(Collection entries)
-=-=-

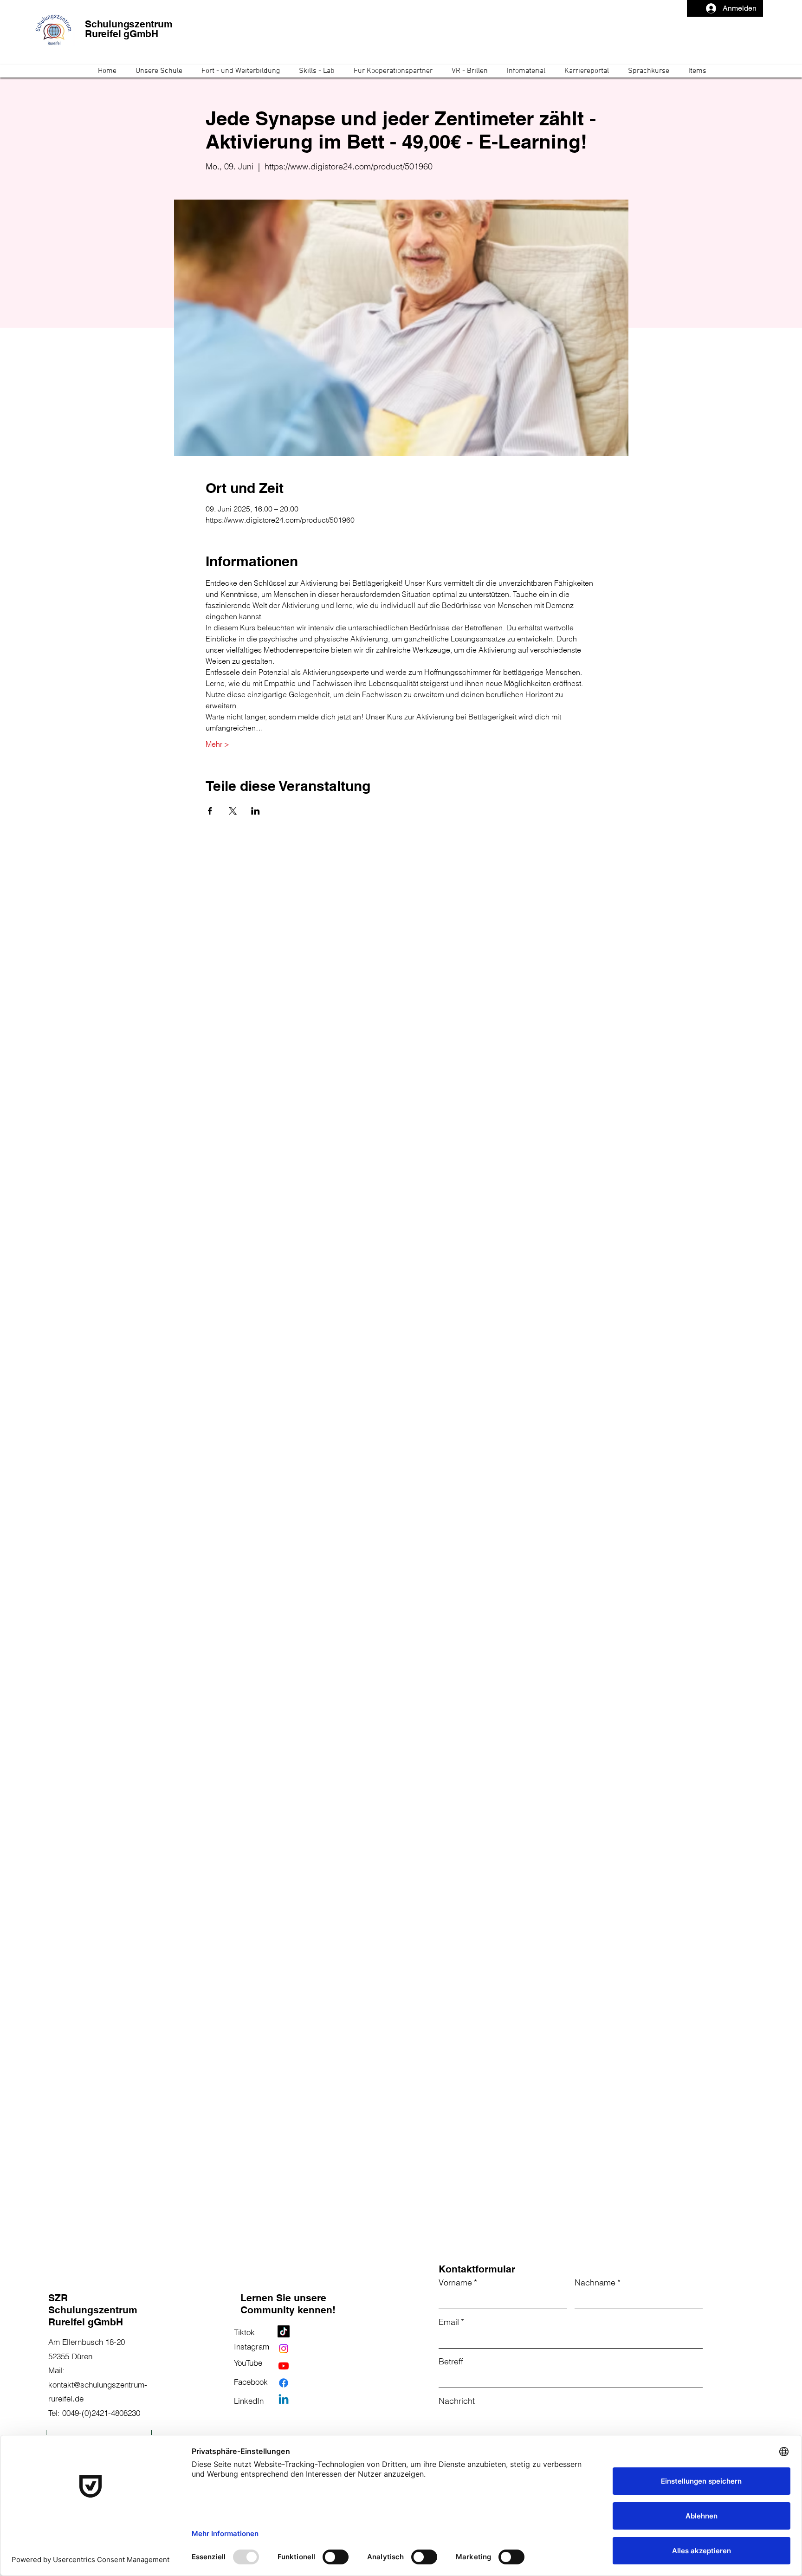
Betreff (451, 2361)
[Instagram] (284, 2349)
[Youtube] (284, 2366)
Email (451, 2322)
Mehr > (217, 744)
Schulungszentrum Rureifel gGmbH (129, 28)
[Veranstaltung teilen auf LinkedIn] (255, 811)
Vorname (458, 2282)
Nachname (598, 2282)
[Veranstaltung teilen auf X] (232, 811)
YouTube (248, 2363)
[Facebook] (284, 2383)
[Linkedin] (284, 2400)
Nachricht (457, 2400)
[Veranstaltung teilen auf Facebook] (210, 811)
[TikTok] (284, 2331)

-=-=-

[What the task requires] Reproduce only the lines running from the one that contains "Email (451, 2322)" to the last line of the records.

[Response to this task]
Email (451, 2322)
Mehr > (217, 744)
Schulungszentrum Rureifel gGmbH (129, 28)
[Veranstaltung teilen auf LinkedIn] (255, 811)
Vorname (458, 2282)
Nachname (598, 2282)
[Veranstaltung teilen auf X] (232, 811)
YouTube (248, 2363)
[Facebook] (284, 2383)
[Linkedin] (284, 2400)
Nachricht (457, 2400)
[Veranstaltung teilen auf Facebook] (210, 811)
[TikTok] (284, 2331)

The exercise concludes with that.